Start of Input data
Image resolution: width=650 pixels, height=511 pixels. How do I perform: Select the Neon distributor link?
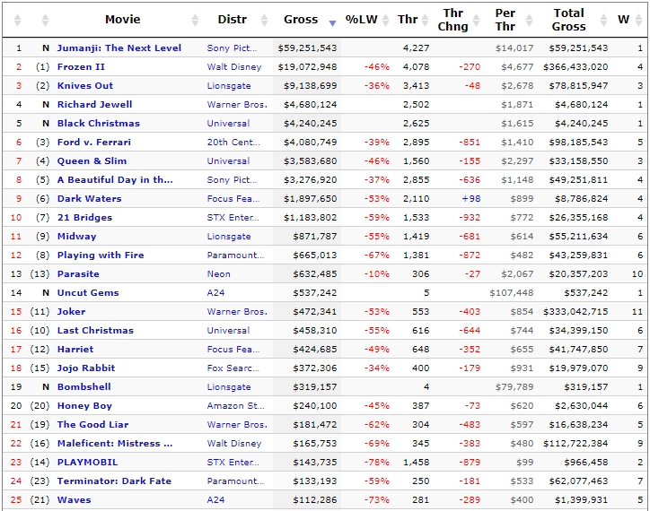pyautogui.click(x=218, y=274)
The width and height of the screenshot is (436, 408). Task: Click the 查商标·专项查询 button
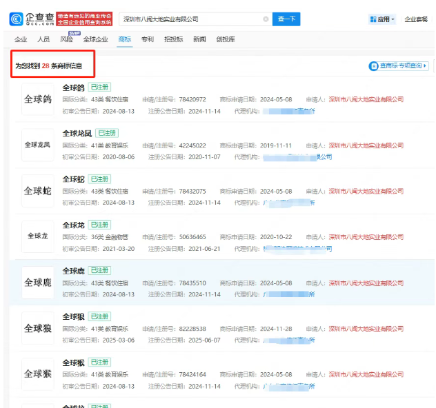[396, 66]
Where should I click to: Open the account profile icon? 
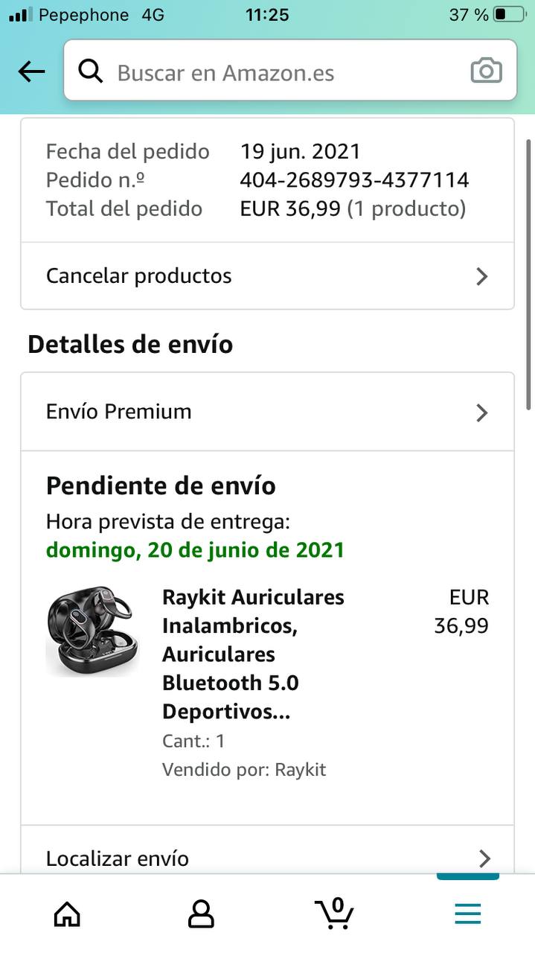(201, 913)
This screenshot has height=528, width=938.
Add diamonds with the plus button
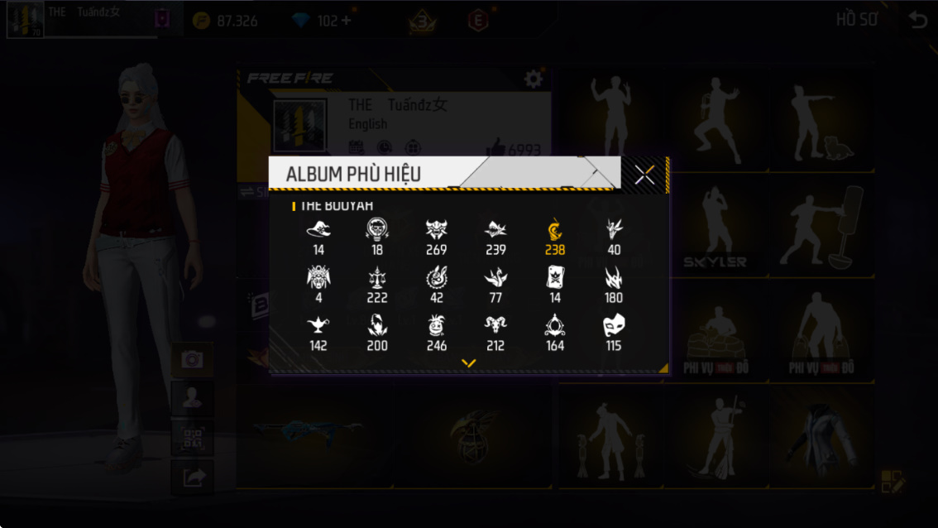point(346,21)
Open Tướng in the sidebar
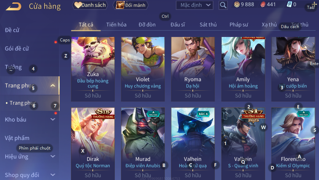Viewport: 319px width, 180px height. click(x=13, y=67)
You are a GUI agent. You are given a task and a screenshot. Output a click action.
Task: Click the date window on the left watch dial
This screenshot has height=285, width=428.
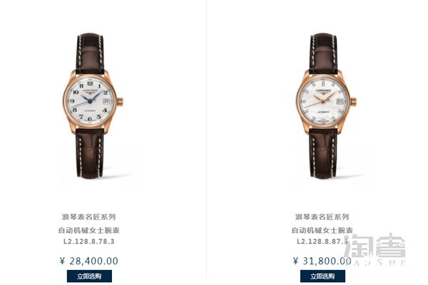pyautogui.click(x=106, y=101)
End of Input data
> _Brief_
Copy each entry exactly as written. Pictures do not belong in the copy.

> _Solution to the problem_
Image resolution: width=650 pixels, height=511 pixels. How do I perform: Select the Neon distributor link?
pyautogui.click(x=218, y=274)
The width and height of the screenshot is (436, 408). Task: Click the 查商标·专项查询 button
[396, 66]
Where should I click to: Open the account profile icon? 
(201, 913)
This screenshot has height=528, width=938.
Add diamonds with the plus button
point(346,21)
Open Tướng in the sidebar
Viewport: 319px width, 180px height. click(x=13, y=67)
You are a GUI agent. You are given a task and a screenshot. Output a click action.
Task: Click the date window on the left watch dial
This screenshot has height=285, width=428.
pyautogui.click(x=106, y=101)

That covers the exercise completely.